Abbiamo un presidente a cui non piacciono i nostri amici e che fa la riverenza ai nostri nemici. Ha negoziato un trattato disastroso con l’Iran, e li abbiamo visti ignorarne i termini, prima ancora che l’inchiostro si fosse asciugato. All’Iran non può essere concesso di avere un’arma nucleare e, sotto un’Amministrazione Trump, noi non permetteremo mai che l’abbia. Dico tutto questo, senza neppure menzionare come siano stati umiliati gli Stati uniti nel trattamento che l’Iran ha riservato ai nostri dieci marinai.
Quando si tratta, tu devi essere pronto a andartene via. Il trattato con l’Iran, come altri dei nostri peggiori accordi, è il risultato di una mancanza di volontà a lasciare il tavolo. Quando dall’altra parte del tavolo si sa che tu non te ne andrai, diventa assolutamente impossibile vincere. Nello stesso tempo, quelli che ti sono amici hanno bisogno di sapere che tu rispetterai gli accordi che hai già con loro.

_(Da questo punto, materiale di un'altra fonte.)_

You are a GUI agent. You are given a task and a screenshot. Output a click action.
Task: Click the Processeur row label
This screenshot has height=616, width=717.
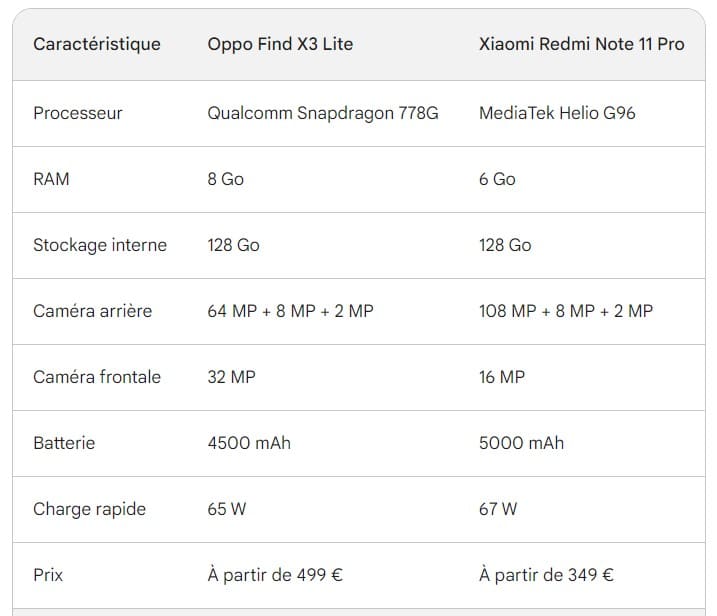coord(78,113)
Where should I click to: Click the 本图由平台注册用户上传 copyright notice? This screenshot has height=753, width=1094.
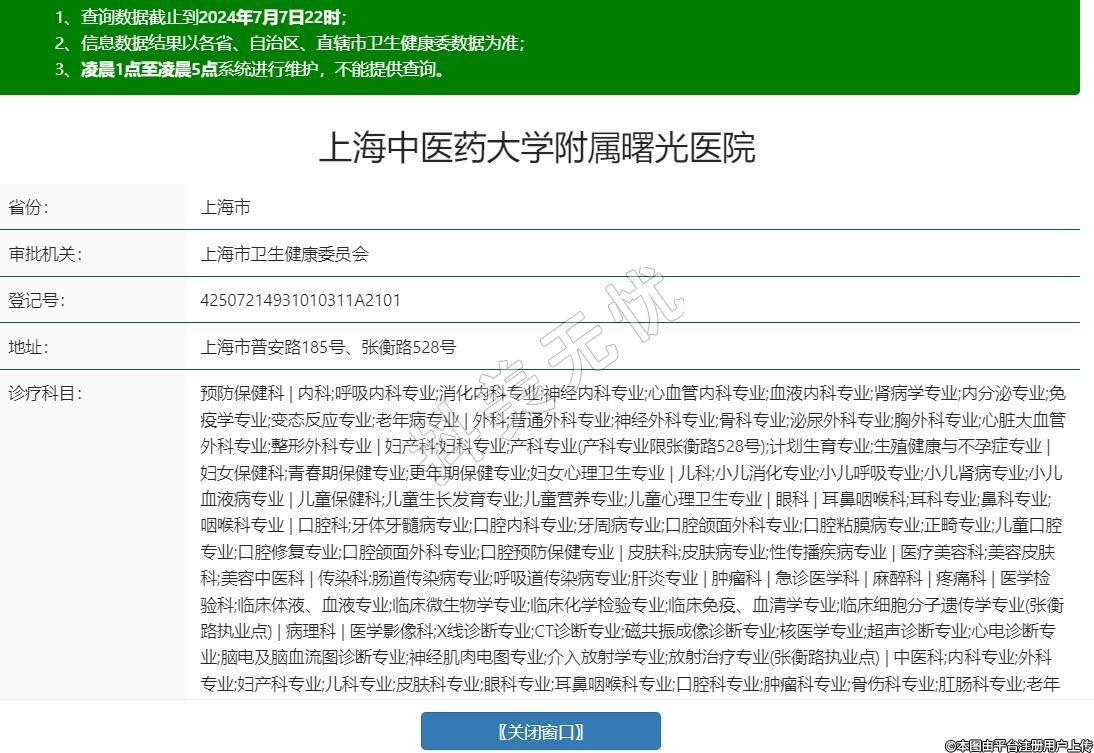[x=1018, y=745]
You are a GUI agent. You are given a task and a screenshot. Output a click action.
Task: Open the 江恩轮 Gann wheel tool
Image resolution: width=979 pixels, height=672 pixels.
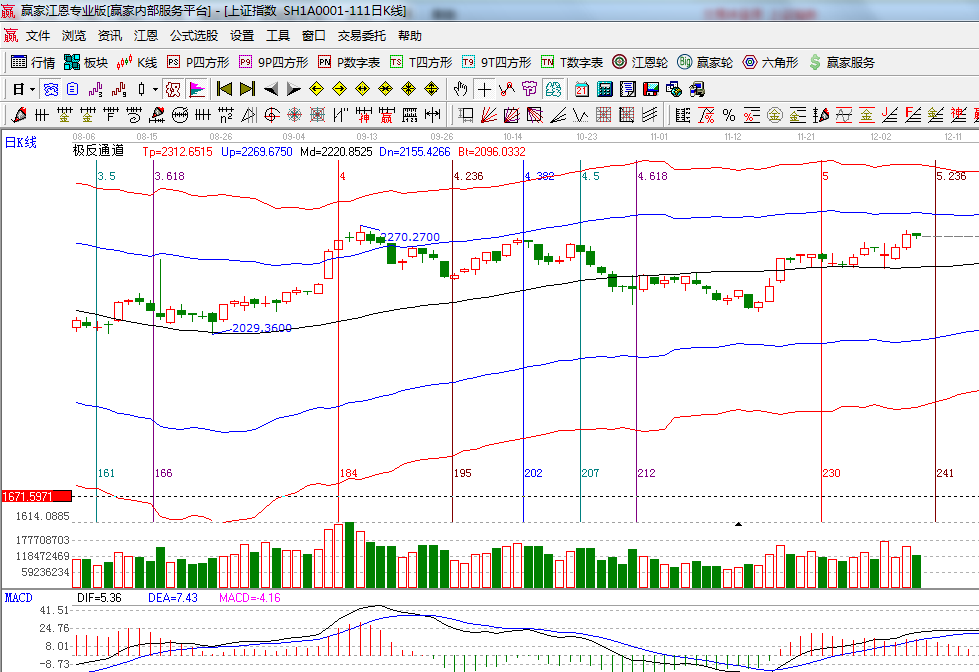(640, 62)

Il presidente Obama ha fatto a pezzi il nostro programma missilistico, e dopo ha abbandonato i nostri piani di difesa missilistici con la Polonia e la Repubblica ceca.
Ha sostenuto l’espulsione di un regime amico in Egitto che aveva un trattato di pace di lunga data con Israele – e questo ha contribuito a far sì che la Fratellanza Musulmana prendesse il potere, al suo posto.
Israele, il nostro amico maggiore e l’unica vera democrazia nel Medio Oriente, è stata snobbata e criticata da un’Amministrazione che manca di dirittura morale. Giusto pochi giorni fa, il vicepresidente Biden ha di nuovo criticato Israele – una forza di giustizia e pace – per costituire di fatto un impedimento alla pace nella regione. Il presidente Obama non è stato un amico di Israele. Ha trattato con l’Iran con affetto e attenzione e ne ha fatto una grande potenza nel Medio Oriente – e tutto a spese di Israele e dei nostri altri alleati nella regione, e, fondamentalmente, degli Stati uniti.
Attacchiamo briga con i nostri amici più fidati, e adesso loro iniziano a guardarsi intorno, per vedere a chi poter chiedere aiuto.
Quarto, i nostri rivali non ci rispettano più.
Sostanzialmente, sono sconcertati come i nostri alleati, ma il problema più grosso è che non ci prendono più sul serio.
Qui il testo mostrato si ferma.